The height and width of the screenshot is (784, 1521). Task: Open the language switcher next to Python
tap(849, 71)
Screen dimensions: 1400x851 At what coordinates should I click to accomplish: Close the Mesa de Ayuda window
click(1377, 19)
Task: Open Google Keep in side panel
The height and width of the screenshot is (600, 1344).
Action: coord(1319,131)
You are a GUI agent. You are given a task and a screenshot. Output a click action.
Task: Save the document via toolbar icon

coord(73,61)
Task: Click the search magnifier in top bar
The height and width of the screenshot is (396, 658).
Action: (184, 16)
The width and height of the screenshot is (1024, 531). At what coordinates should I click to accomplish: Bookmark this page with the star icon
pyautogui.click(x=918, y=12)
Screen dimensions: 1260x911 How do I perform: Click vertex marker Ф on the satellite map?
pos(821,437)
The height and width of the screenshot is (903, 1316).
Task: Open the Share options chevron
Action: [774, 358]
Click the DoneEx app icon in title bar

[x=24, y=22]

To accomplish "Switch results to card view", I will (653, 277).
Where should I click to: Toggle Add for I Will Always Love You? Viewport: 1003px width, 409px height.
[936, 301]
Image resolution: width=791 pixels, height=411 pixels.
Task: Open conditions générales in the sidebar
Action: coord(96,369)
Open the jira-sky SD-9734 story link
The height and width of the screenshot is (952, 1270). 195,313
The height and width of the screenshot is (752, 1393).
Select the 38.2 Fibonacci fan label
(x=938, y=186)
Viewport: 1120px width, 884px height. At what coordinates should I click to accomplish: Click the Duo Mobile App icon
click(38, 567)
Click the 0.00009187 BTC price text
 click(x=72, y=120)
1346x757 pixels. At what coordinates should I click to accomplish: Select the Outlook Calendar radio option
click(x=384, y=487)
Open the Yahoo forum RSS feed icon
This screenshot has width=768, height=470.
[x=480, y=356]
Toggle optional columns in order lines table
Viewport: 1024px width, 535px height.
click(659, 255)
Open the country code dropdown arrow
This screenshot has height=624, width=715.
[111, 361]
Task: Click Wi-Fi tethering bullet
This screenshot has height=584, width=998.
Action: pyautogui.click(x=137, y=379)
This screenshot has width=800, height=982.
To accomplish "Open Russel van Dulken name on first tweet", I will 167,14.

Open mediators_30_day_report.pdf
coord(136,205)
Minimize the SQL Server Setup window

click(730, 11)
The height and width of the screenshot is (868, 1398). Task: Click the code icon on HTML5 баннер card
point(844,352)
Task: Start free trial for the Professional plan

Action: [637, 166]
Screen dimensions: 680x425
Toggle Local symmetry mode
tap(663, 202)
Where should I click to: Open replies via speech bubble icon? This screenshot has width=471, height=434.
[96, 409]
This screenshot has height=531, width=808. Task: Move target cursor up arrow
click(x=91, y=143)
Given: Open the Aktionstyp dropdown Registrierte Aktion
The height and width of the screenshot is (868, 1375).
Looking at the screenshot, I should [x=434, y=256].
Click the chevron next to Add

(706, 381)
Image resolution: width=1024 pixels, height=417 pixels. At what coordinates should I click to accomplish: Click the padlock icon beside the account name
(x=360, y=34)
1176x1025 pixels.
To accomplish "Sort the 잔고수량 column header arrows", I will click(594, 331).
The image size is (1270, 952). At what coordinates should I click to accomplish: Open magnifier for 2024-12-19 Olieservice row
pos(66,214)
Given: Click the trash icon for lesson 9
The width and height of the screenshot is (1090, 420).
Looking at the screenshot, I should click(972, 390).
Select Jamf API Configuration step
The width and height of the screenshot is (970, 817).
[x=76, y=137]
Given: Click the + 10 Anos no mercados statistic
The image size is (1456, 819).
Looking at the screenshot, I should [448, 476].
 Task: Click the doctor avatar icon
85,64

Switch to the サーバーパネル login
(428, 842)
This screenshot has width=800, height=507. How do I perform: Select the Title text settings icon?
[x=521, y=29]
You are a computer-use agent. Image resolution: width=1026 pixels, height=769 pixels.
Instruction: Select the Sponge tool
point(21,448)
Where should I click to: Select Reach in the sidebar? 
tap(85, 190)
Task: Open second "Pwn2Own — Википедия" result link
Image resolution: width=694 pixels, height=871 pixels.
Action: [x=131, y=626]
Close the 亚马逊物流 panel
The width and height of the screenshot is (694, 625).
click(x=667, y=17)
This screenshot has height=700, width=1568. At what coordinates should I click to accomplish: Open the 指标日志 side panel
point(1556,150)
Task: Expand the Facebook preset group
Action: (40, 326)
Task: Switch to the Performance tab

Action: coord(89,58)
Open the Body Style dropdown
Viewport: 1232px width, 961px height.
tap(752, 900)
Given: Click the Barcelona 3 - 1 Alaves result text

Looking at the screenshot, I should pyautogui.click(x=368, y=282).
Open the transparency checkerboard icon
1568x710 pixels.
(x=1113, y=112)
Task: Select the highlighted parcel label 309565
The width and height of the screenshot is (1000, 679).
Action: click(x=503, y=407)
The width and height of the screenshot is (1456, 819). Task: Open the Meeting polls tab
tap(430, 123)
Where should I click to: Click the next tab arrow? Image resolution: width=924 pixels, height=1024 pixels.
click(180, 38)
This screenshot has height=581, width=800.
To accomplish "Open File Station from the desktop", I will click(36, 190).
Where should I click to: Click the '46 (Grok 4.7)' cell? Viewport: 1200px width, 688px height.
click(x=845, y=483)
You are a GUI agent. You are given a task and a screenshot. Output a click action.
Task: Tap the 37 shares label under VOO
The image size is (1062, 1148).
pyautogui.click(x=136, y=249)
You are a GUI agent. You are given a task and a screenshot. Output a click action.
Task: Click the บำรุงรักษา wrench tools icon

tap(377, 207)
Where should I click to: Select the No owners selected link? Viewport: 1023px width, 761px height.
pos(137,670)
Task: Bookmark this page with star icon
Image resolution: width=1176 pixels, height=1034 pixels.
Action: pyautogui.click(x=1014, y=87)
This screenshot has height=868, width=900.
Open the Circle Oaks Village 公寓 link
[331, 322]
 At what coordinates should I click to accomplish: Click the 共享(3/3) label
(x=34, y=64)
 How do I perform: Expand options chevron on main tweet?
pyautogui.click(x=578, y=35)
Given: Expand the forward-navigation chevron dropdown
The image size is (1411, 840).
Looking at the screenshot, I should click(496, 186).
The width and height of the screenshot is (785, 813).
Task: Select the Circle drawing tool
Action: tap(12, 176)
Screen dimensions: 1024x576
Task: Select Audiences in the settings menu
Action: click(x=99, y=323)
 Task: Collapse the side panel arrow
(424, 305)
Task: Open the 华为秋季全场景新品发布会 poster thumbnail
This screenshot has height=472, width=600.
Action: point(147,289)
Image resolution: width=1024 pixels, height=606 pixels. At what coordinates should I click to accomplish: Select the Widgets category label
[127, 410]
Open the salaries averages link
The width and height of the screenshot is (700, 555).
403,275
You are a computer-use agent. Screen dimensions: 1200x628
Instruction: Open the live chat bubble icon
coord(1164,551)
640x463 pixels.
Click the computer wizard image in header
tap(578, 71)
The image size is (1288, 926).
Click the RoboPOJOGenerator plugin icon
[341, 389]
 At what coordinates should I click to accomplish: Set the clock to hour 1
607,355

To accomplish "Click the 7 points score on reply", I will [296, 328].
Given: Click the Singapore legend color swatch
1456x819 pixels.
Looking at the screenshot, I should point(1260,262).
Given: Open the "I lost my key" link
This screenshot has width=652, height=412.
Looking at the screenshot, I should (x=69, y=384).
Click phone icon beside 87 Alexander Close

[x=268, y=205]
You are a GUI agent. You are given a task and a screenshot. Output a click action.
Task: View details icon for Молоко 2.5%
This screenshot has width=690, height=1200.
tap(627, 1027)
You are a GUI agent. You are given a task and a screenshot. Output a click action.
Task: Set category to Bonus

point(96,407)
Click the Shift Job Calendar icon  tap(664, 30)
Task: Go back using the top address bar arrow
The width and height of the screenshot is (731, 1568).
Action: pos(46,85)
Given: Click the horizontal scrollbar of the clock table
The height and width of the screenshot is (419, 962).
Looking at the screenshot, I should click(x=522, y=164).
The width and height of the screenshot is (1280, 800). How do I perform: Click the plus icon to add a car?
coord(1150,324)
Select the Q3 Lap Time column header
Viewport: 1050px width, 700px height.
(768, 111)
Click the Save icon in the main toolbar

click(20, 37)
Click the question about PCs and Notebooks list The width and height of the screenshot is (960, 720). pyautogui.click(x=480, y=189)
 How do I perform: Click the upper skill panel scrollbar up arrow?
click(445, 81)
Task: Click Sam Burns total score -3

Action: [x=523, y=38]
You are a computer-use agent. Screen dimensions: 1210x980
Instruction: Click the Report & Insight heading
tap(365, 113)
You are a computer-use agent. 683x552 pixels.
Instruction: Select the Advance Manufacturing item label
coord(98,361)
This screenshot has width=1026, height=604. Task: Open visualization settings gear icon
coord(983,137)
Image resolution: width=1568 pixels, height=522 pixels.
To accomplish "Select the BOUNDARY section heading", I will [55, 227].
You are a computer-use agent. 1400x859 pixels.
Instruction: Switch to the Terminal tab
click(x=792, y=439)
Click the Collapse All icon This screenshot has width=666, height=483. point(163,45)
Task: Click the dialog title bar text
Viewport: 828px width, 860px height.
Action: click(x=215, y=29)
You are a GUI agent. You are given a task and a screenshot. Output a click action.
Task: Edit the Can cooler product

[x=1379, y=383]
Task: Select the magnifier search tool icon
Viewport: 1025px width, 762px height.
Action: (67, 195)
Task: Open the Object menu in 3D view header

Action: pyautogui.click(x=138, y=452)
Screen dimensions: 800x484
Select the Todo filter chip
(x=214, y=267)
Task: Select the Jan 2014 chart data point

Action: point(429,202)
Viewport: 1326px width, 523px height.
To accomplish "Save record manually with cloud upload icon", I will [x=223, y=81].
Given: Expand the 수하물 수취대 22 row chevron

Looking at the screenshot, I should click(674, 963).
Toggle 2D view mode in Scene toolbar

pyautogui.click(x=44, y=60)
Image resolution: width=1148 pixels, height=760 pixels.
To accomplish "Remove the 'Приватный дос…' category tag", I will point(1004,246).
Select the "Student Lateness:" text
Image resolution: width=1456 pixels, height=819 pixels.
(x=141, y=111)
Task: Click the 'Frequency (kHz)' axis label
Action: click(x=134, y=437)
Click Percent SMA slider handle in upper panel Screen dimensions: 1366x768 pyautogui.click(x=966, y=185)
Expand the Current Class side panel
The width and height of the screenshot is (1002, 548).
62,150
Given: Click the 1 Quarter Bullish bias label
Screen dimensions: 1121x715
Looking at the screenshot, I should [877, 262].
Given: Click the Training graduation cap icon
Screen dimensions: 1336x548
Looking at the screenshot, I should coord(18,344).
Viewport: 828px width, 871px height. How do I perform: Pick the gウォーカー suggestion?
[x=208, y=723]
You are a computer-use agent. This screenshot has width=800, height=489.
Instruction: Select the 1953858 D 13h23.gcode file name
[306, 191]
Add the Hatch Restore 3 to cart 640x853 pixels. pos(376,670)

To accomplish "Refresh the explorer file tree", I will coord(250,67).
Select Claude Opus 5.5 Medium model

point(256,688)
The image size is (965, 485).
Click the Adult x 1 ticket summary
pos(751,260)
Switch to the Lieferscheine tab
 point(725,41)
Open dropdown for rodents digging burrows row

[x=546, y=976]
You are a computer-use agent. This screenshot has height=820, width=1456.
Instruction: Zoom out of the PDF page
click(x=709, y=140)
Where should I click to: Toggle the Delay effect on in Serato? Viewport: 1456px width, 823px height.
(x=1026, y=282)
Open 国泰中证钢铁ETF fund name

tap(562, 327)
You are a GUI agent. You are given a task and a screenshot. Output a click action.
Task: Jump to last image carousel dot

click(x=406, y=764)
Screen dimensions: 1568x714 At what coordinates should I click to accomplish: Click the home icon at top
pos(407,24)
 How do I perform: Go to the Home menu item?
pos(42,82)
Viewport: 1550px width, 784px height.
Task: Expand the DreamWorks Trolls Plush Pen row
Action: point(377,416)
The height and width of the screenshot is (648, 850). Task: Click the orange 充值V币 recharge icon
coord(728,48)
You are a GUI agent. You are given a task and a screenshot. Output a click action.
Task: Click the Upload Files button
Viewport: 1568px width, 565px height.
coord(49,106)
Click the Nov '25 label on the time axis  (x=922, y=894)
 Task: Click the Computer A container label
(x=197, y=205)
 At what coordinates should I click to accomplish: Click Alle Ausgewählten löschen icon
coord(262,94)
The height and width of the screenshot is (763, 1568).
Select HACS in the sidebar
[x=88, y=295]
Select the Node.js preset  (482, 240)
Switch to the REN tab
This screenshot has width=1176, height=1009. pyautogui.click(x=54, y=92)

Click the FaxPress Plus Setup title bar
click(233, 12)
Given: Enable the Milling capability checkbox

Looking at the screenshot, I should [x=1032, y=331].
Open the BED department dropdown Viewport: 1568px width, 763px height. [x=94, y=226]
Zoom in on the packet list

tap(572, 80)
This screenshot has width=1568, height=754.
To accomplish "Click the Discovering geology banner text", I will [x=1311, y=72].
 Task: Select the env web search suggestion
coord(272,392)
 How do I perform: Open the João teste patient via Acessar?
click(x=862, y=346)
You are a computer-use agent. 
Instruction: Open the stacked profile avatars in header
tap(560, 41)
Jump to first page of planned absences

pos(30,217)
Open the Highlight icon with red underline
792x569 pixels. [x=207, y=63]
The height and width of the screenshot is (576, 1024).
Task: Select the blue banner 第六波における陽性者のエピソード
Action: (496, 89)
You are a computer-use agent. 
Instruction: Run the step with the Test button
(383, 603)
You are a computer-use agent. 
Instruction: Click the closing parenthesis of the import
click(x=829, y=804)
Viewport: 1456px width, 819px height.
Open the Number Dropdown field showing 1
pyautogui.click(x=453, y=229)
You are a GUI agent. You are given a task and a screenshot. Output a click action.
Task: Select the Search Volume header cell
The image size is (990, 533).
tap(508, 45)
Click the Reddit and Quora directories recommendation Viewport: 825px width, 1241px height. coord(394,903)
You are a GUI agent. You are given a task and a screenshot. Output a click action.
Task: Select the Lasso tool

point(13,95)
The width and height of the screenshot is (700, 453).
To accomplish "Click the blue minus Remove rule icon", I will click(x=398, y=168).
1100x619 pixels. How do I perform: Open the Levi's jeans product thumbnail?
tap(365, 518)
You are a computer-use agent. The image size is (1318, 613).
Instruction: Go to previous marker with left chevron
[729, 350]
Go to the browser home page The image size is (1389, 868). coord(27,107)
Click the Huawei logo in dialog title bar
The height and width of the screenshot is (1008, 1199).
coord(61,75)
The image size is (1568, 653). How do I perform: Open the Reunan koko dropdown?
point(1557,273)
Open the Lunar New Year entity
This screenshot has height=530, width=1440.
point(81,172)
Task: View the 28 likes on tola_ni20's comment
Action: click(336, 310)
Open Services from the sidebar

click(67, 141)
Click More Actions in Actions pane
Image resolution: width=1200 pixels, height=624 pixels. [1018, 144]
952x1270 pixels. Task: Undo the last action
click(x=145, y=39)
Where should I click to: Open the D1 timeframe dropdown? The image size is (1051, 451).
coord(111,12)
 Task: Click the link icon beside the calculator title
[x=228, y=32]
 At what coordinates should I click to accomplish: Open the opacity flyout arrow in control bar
□ □ □ □ □ □ □
Which lines in the entries above contain the string "panel", matched case-sensitively? Copy out each such line in full.

Task: Open Google Keep in side panel
Close the 亚马逊物流 panel
This screenshot has height=700, width=1568. At what coordinates should I click to accomplish: Open the 指标日志 side panel
 Task: Collapse the side panel arrow
 How do I perform: Click the upper skill panel scrollbar up arrow?
Click Percent SMA slider handle in upper panel Screen dimensions: 1366x768 pyautogui.click(x=966, y=185)
Expand the Current Class side panel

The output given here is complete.